David Laing, Poems by Alexander Scott. From a Manuscript Written in the Year MDLXVIII (1821), no. 2522 in the sale catalogue of Southey’s library. This was an edition of the works of the Scottish poet, Alexander Scott (c. 1520–c. 1582/3; DNB).

& much pleased (among other things) to see with how much taste & success the stone-engraving has been used to revive the good old fashion of embellished title pages. These early poets, when they have ceased to live as poets, retain a value of which no time or fashion can deprive them, – to them we must always go when the history of our language, ma[MS obscured] opinions is to be elucidated. We of this generation have not the same hol[MS obscured]terity; if our vessels are not sea-worthy they will never be preserved by their [MS obscured].

Your Quaker Collections cannot be more despicable in manner & matter than the great mass of Quaker books.

(2)

Laing had offered to loan Southey some books to help with his projected, but unrealised, life of George Fox (1624–1690; DNB), founder of Quakerism.

But I have little doubt of gleaning something from them, Quakerism owes much to Scotland, tho it obtained little footing there; it is curious that no foreign seeds of schism seem to prosper in that country, tho the soil has been sufficiently favourable to those of home growth.

(3)

The established Church of Scotland had suffered a series of breakaways, including the Reformed Presbyterians in 1689, the Associate Presbytery in 1733 and the Presbytery of Relief in 1761. Scotland, however, contained few members of the Nonconformist denominations popular in England, such as the Congregationalists and Baptists.

– Barclay,

(4)

Robert Barclay (1648–1690; DNB), Scottish Quaker and writer.

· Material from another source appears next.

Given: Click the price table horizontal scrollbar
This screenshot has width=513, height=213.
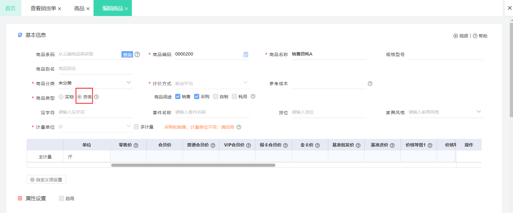Looking at the screenshot, I should coord(193,165).
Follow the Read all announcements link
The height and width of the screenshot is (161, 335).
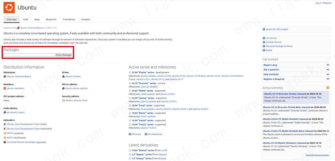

more than any other man, licked George Fox’s crudities into shape.

No attacks of Lord Byron can do me any injury, or give me any disquietude.

(5)

In the ‘Appendix’ to ‘The Two Foscari’, Sardanapulus, A Tragedy. The Two Foscari, A Tragedy. Cain, A Mystery (London, 1821), p. 328, Byron had cautioned: ‘I am not ignorant of Mr. Southey’s calumnies on a different occasion, knowing them to be such, which he scattered abroad on his return from Switzerland against me and others.’ Southey had visited Switzerland in his continental tour of May–August 1817. The ‘calumnies’ Byron believed him to have later spread were rumours that Byron and Shelley had engaged in a ‘League of Incest’ during their residence in Switzerland in 1816.

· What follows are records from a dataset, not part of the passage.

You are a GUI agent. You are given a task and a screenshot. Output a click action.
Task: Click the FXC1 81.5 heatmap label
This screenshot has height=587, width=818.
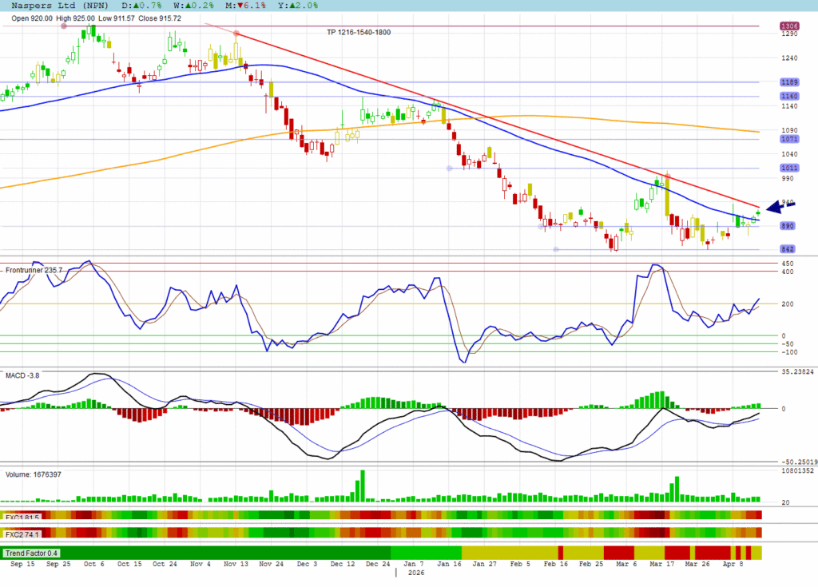[x=22, y=516]
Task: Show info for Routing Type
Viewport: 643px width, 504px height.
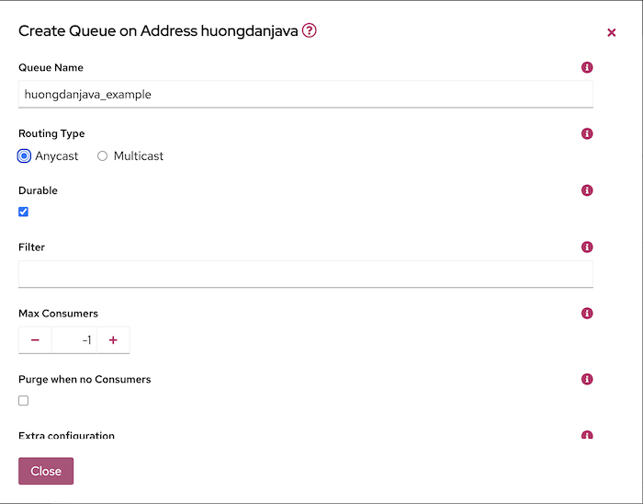Action: (x=587, y=133)
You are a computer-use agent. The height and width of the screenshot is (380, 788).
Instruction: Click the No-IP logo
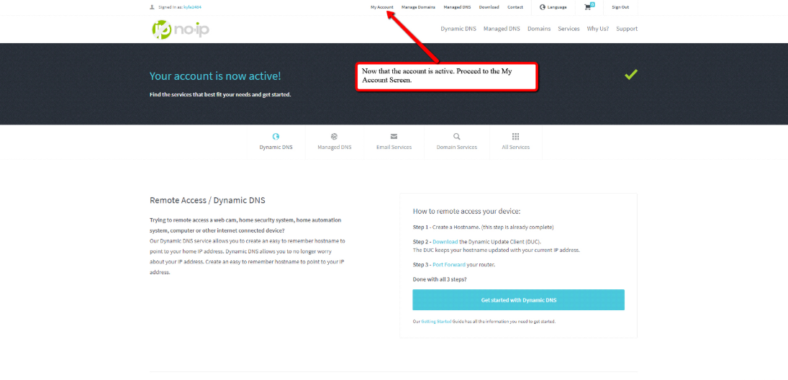point(180,29)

What I said of him & his Satanic school was written from a sense of duty, & I have never written any thing on which I look back with greater satisfaction.

(6)

A Vision of Judgement (London, 1821), ‘Preface’, pp. xvii–xxii, where Southey denounced ‘the Satanic School’ of modern poetry without naming any one poet. However, this was clearly a riposte to Byron’s Don Juan (1819), whose suppressed ‘Dedication’, mocking Southey, had circulated widely.

I am sorry you think the fiction of the poem irreverent, – for this I suppose is your objection to it. There is no reasoning against a feeling of that kind, & there ought to be none. I respect it too much to reason against it. I was aware that it would exist in some instances, tho I believed not in many, & I very well knew that it would be feigned in some cases where it was not felt. The trials which I made of the poem in private all served to shew that others considered it as I did, objectionable on no other account than that of relating to too recent an event.

(7)

A Vision of Judgement was written as a commemoration of George III (1738–1820; King of Great Britain 1760–1820; DNB), who had died on 29 January 1820. The poem described the judgment of the monarch’s soul in the afterlife.

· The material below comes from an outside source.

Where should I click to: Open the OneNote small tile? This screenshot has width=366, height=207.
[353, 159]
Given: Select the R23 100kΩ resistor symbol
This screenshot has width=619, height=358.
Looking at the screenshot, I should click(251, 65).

– This certainly was a great objection, I neither apprehended myself, nor did those persons to whom it was communicated, apprehend for me, any other, upon the score of the fiction.

The result of the metrical experiment

(8)

A Vision of Judgement was written in hexameters.

has been very much as I expected. Women (without an exception to <in> my knowledge) have fallen readily into the cadence & been pleased with it. Young poets have liked it enthusiastically. Among men of a certain age some have declared an invincible dislike, some have said it was not so objectionable as they thought it would have been, not a few have been pleased with it, – & perhaps the greater number have waited for the opinion of others, prepared to praise or blame according to the voice of public criticism. For myself I am glad that (reluctant as I am to the task of composing verses) I roused myself to make the experiment. It will be judged hereafter without prejudice, – or with a prejudice in its favour. Time will lessen the objection to the fiction, by removing farther from us the reality of the event on which it is built. And it will one day be acknowledged that of all writers who have ever held my office,

(9)

Southey was Poet Laureate 1813–1843.

or written what may be called court poems, no one ever offered so much exhortation (not to say advice) – or so little praise, – & that praise, so free from adulation.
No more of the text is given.